At the moment Carlisle is counsel for the prosecution in the Heathrow Express trial, presenting the case against Balfour Beatty and Austrian tunnelling consultant Geoconsult.
Chambers' Guide to the Legal Profession lists Carlisle as the top barrister for health and safety law. This view is supported by many of his contemporaries. 'He is far and away the top health and safety barrister. The HSE nearly always uses him for its high profile cases,' says one lawyer. 'His command of health and safety is second to none,' said another. 'He is the master'.
The 62-year-old QC has been a health and safety lawyer for more than 20 years and has acted on some of the HSE's highest profile cases. These include the prosecution of the British Railways Board following the 1988 Clapham railway crash in which 35 people died. He also headed the HSE's successful prosecution of Port Ramsgate, FEAB, FKAB and Lloyds' Register of Shipping following the 1997 Port Ramsgate walkway collapse (NCE 25 February 1997).
'Health & Safety has become something of a niche area in criminal law,' explains an HSE spokesman. 'The advantage with using Hugh is that over the years he has gained the expertise.'
Carlisle was called to the Bar in 1961 after graduating from Downing College, Cambridge. He became Queen's Counsel in 1978 and is head of chambers at 1 Temple Gardens, one of the most respected chambers in the field of health and safety law. His arguments have defined the way the Health & Safety at Work Act is applied to the construction industry.

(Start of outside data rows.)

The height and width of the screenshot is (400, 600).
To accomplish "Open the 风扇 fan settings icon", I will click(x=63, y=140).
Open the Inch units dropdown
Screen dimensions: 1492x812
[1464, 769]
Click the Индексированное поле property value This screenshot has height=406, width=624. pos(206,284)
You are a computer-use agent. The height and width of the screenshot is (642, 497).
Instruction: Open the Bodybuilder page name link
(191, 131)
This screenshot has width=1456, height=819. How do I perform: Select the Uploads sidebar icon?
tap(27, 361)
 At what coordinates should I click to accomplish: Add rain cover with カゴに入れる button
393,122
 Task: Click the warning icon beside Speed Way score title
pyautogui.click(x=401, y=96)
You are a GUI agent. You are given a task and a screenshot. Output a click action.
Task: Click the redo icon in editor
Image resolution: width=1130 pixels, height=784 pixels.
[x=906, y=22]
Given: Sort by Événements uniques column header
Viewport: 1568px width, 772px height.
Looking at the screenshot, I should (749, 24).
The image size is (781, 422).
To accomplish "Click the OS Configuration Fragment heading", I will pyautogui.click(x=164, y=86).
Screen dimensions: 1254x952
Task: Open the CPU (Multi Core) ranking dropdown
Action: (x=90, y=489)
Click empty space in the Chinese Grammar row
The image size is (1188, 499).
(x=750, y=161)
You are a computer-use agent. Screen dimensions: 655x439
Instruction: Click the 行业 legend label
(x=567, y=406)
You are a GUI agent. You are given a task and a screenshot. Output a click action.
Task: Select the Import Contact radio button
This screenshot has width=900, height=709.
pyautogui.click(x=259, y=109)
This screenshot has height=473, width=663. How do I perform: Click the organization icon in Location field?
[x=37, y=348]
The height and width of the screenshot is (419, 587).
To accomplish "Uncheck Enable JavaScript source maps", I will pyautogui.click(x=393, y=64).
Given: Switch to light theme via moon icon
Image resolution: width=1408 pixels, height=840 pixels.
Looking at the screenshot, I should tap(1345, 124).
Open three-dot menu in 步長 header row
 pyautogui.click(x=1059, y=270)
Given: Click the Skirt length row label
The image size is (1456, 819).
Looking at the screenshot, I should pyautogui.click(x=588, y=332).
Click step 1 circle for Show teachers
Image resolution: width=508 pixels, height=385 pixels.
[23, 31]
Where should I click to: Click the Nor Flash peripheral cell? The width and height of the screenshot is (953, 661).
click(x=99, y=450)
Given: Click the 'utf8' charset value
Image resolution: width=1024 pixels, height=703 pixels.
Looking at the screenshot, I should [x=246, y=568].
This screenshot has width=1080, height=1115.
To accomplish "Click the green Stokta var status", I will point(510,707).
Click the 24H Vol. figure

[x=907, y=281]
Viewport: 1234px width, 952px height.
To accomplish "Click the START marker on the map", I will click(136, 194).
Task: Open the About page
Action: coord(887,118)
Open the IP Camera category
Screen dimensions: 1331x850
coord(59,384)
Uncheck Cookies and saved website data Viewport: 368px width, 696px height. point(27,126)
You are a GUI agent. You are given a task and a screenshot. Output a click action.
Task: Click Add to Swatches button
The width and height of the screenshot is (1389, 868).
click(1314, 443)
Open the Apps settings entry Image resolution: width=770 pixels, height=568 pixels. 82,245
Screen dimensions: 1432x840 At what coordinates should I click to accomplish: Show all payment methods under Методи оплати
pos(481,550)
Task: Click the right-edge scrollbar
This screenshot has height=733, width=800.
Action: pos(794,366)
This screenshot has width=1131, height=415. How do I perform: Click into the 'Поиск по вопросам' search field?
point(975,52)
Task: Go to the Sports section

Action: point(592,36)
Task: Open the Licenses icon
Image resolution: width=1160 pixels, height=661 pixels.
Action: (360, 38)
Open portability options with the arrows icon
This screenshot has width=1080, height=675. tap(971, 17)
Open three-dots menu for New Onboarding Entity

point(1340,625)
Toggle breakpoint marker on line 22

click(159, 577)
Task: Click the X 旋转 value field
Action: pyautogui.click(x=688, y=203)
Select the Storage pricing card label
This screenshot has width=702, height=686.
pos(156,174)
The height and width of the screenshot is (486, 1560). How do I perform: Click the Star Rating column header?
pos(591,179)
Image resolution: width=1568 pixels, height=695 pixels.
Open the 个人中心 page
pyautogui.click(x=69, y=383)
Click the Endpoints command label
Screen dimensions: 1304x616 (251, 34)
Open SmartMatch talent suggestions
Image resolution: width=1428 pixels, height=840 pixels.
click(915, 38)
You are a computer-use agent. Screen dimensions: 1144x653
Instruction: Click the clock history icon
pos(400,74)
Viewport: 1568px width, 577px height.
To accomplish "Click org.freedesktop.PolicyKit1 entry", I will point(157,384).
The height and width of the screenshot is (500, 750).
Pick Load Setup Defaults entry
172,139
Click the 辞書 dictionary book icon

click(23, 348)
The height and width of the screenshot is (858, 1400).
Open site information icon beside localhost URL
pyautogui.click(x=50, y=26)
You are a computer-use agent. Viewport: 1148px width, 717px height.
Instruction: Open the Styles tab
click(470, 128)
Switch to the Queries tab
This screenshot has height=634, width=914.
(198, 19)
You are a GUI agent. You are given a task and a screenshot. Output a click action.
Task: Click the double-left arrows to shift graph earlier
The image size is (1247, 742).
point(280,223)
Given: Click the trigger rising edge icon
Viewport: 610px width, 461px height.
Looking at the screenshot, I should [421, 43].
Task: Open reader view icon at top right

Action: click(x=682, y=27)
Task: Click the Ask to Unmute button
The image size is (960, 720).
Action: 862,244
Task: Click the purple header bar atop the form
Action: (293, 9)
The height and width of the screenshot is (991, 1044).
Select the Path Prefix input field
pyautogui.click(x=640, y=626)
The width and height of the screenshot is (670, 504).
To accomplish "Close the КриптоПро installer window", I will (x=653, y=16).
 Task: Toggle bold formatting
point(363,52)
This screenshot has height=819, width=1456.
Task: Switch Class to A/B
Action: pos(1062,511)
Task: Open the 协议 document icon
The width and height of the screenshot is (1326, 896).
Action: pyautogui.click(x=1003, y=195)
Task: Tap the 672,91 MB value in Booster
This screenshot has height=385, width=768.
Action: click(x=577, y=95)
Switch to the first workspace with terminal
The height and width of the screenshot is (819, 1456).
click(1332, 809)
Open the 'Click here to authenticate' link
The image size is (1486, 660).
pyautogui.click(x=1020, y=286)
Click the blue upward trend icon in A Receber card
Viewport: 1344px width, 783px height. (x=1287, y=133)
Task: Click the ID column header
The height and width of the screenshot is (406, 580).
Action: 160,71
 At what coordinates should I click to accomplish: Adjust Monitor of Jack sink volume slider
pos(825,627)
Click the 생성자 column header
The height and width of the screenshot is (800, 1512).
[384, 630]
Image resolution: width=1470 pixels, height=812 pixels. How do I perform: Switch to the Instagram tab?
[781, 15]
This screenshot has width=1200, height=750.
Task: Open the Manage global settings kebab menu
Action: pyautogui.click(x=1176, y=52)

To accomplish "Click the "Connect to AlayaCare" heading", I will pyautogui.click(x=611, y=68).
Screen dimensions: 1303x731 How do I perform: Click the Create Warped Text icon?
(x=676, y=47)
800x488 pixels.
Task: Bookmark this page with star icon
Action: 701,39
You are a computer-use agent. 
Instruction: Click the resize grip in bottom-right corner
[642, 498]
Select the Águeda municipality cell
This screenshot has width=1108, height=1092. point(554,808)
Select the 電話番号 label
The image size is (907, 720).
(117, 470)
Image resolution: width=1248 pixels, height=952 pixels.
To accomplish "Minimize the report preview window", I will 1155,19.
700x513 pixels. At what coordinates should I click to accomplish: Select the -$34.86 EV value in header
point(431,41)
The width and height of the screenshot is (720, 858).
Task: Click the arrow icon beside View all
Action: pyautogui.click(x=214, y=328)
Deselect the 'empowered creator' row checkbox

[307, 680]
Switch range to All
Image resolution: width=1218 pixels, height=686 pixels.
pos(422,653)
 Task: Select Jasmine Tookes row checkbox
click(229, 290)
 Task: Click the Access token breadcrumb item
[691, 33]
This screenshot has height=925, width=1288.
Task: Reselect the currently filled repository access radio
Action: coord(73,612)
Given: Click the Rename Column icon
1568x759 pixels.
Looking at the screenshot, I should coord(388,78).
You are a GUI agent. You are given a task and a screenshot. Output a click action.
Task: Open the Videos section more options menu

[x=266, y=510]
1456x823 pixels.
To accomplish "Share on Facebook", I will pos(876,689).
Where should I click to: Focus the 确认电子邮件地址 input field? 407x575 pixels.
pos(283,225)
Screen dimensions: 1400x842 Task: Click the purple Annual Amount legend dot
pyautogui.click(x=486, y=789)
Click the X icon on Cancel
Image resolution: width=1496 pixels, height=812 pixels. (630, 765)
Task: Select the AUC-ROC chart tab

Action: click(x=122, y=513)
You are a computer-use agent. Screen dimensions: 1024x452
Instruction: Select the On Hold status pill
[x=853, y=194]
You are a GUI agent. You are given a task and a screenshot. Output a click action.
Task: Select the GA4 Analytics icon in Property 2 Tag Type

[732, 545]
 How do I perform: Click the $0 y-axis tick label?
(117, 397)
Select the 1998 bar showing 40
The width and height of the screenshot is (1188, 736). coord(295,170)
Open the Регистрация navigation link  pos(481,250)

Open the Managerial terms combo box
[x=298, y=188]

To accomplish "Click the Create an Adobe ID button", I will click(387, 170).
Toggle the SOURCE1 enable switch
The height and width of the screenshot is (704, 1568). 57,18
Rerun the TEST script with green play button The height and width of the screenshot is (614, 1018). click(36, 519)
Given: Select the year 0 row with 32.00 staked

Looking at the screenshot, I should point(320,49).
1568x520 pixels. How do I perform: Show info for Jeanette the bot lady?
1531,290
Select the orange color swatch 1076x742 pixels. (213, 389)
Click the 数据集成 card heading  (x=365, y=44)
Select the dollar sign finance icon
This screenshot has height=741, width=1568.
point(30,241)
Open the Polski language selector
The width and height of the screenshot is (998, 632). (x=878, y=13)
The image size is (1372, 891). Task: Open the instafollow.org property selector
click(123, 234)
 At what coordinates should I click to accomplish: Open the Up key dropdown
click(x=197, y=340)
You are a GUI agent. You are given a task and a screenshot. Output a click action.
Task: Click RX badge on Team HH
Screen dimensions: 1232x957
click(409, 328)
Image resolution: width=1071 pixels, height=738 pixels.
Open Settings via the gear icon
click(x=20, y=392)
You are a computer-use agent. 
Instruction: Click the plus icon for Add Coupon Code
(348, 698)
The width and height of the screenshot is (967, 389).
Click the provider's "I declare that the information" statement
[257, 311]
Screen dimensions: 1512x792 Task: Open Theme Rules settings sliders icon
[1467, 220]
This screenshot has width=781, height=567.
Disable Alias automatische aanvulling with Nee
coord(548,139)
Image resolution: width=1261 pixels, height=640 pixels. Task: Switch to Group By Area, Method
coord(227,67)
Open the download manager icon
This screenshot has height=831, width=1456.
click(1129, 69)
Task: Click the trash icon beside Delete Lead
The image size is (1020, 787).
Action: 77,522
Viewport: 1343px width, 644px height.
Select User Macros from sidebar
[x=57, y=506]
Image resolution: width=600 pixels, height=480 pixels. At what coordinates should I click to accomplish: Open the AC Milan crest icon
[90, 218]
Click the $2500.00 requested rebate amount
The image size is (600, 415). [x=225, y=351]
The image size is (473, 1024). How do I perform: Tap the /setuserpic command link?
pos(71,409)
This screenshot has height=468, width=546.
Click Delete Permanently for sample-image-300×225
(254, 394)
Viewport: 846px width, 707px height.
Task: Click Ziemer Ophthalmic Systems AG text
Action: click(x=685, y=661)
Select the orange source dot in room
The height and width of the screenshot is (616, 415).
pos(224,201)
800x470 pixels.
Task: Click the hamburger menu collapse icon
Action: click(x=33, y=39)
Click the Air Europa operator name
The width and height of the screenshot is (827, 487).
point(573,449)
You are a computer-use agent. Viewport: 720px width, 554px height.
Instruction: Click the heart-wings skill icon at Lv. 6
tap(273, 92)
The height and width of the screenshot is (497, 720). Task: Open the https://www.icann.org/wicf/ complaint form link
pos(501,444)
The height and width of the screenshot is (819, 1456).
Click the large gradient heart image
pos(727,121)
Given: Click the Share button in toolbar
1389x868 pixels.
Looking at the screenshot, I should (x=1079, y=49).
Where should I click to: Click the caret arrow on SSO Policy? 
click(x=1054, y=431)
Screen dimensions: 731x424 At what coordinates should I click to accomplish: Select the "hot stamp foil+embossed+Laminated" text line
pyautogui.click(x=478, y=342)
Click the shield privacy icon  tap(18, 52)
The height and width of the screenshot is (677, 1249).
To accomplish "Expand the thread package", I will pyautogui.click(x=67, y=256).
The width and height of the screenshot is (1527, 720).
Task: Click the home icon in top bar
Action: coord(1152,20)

The successful prosecution in 1997 of Port Ramsgate over the ferry walkway collapse, which killed six people, showed that clients as well as contractors and designers can be held responsible for unsafe design and construction.
Another important case was the successful 1996 prosecution of chemical engineering firm Associated Octel. It had failed to ensure the safety of the employees of its contractor RGP after an RGP worker was badly burnt while carrying out maintenance work.
Octel had argued that, as the client, it had no right to control the manner in which its contractor carried out its work. But Carlisle successfully argued that, in certain circumstances, clients are responsible for the their contractor's actions and could be prosecuted under the Health & Safety at Work Act, even though they do not control the work carried out by contractors.